Pancreatic mitochondrial bioenergetics in an animal model of acute pancreatitis

VANASCO VIRGINIA; MARCHINI TIMOTEO; MAGNANI NATALIA; ALVAREZ SILVIA; VACCARO MARÍA INÉS

Buenos Aires

Conferencia; Conferences Buenos Aires 2013 Autophagy: Biology and Disease; 2013

Facultad de Farmacia y Bioquímica - CONICET

An alteration in the autophagic flux or a defect in the selective autophagy of secretory granules (zymophagy) during Acute pancreatitis (AP), promotes cell damage and the progression to a severe disease (JBC 2011). ATP and other molecules necessary in autophagy process are provided by mitochondria, so a normal mitochondrial bioenergetics would be necessary for maintaining the autophagic process in response to the disease.
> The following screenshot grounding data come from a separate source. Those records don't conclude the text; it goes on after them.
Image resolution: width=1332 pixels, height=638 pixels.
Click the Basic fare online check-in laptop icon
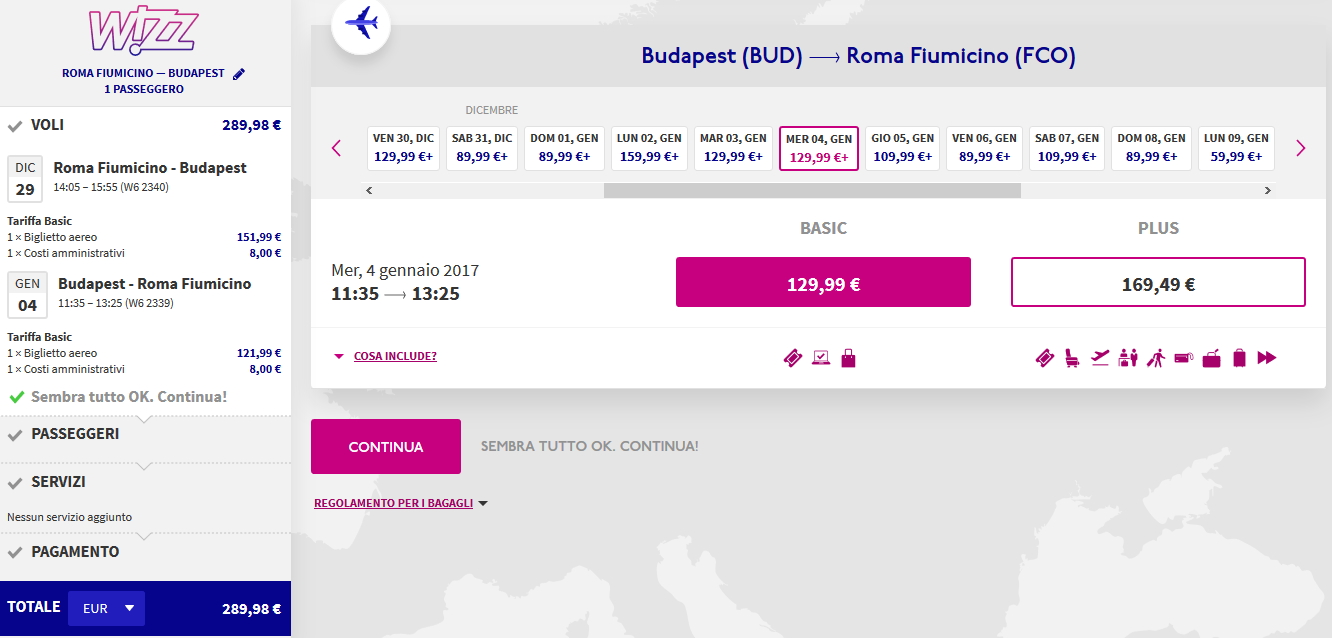coord(821,357)
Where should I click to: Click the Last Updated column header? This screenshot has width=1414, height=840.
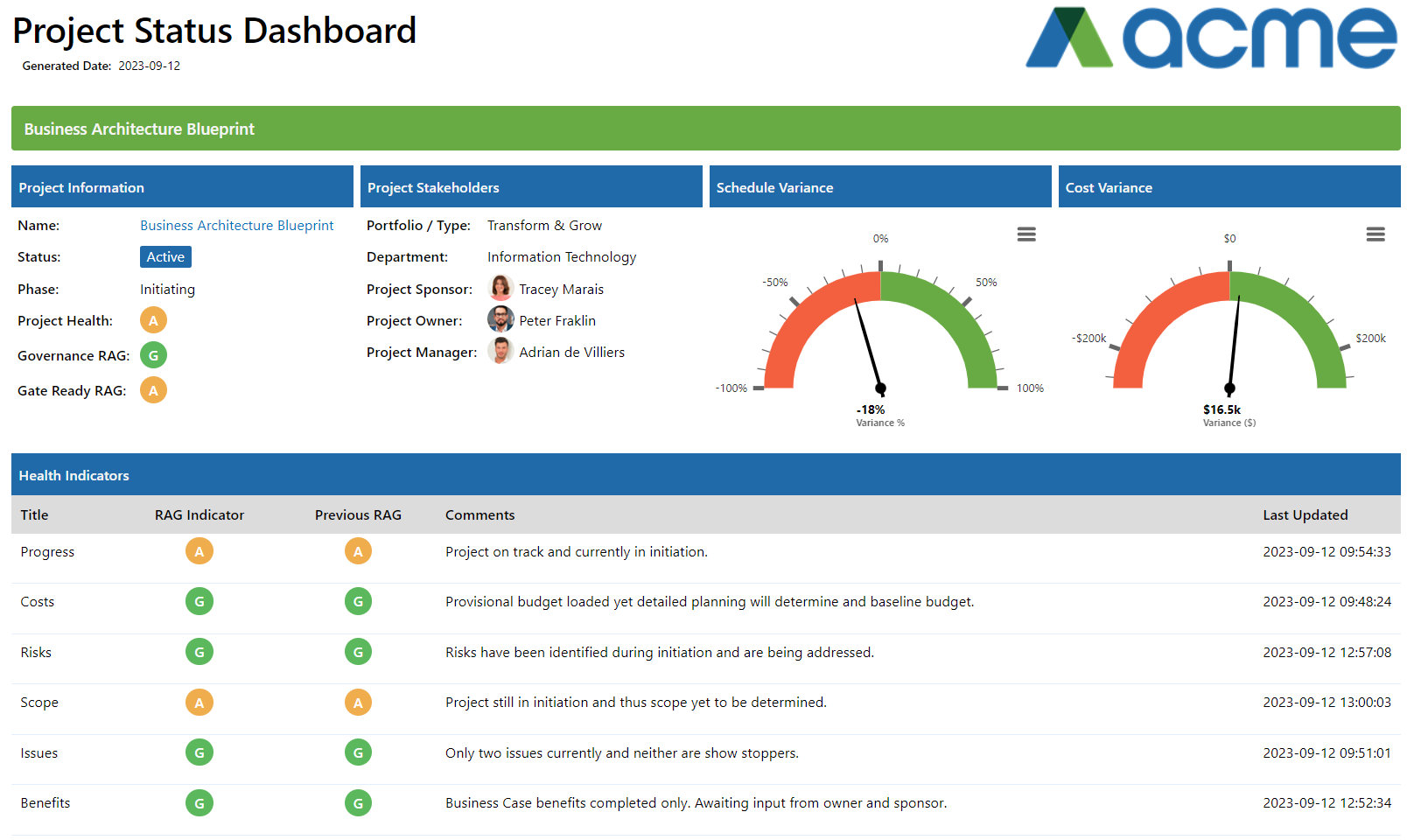pos(1305,515)
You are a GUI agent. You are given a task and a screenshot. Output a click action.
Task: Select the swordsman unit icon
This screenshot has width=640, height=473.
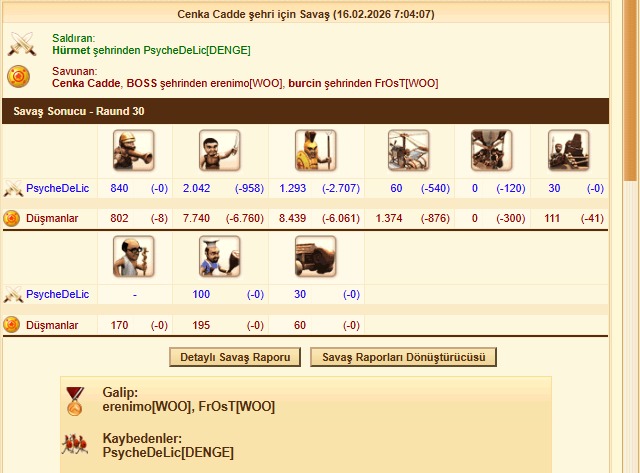click(x=220, y=150)
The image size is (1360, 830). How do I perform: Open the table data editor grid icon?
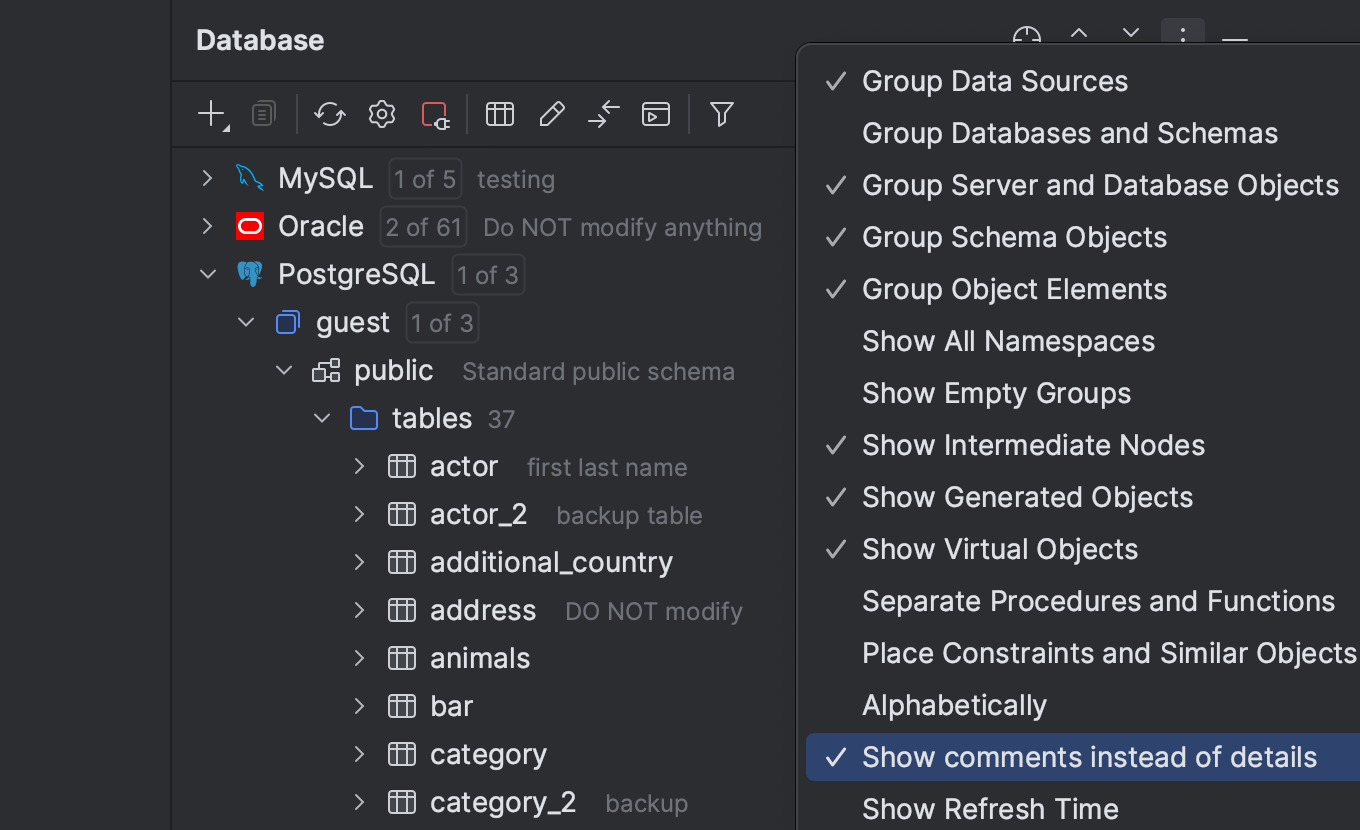point(499,114)
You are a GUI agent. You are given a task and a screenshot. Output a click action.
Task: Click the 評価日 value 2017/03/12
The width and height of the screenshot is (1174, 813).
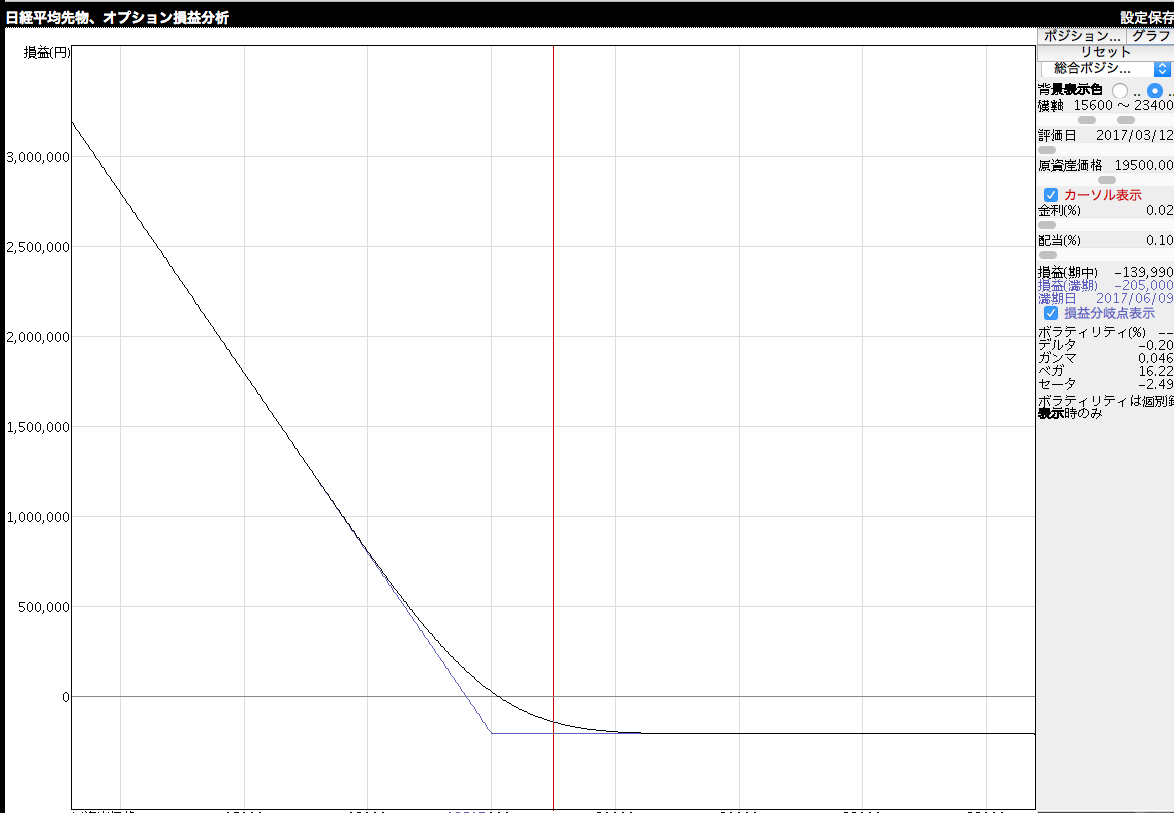(x=1134, y=135)
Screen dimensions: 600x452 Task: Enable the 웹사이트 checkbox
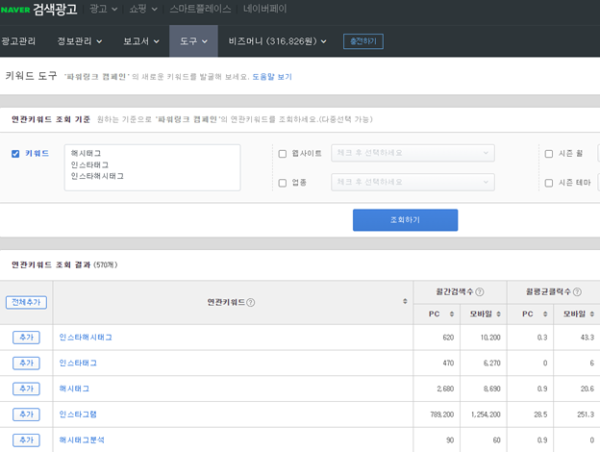282,154
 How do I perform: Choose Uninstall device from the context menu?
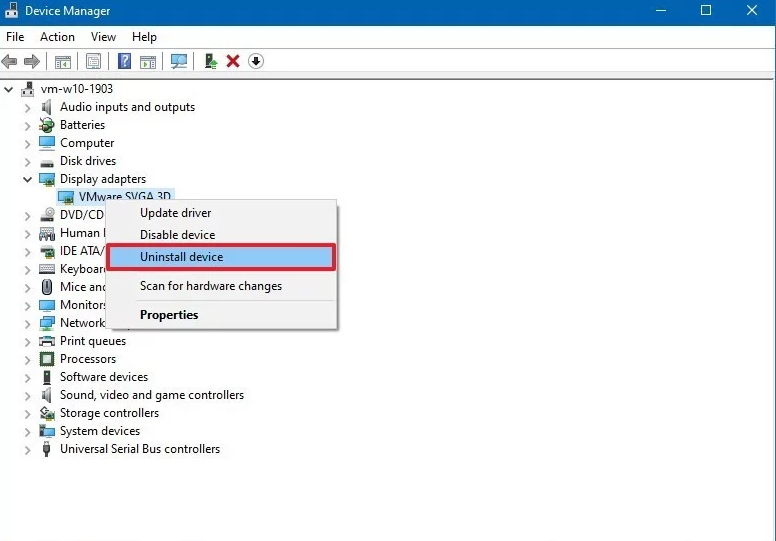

The aim of this study was to analyze mitochondrial bioenergetics and its relationship with the autophagic process in an experimental model of severe AP. Female Sprague-Dawley rats (45 days old) were ip injected with caerulein (CAE) 50 mg/kg ip 1h intervals. Treated groups were studied: CAE 1, animals injected with a single dose and then sacrificed 1h; CAE 3, animals injected with 3 doses and sacrificed at 3h; CAE 24, animals injected with 6 doses and sacrificed at 24 h. Simultaneously with each CAE group, control groups (CG) were performed using the same protocol but injected with vehicle. CAE 3 and CAE 24 animals show mitochondrial O2 consumption in state 3 decreased by 30 and 40% respectively (CG: 40 ± 5 ng-atO/min.mg prot). These results are reflected in a decrease in mitochondrial respiratory control. ATP production was observed for all CAE groups decreased, and this difference was greater in CAE3 group (CG: 140 ± 18 nmol ATP/ min.mg.prot, P < 0.01). These results demonstrate that mitochondrial bioenergetic profile is impaired early during experimental AP, which may affect zymography flux leading to the cell damage characteristic of the severe disease.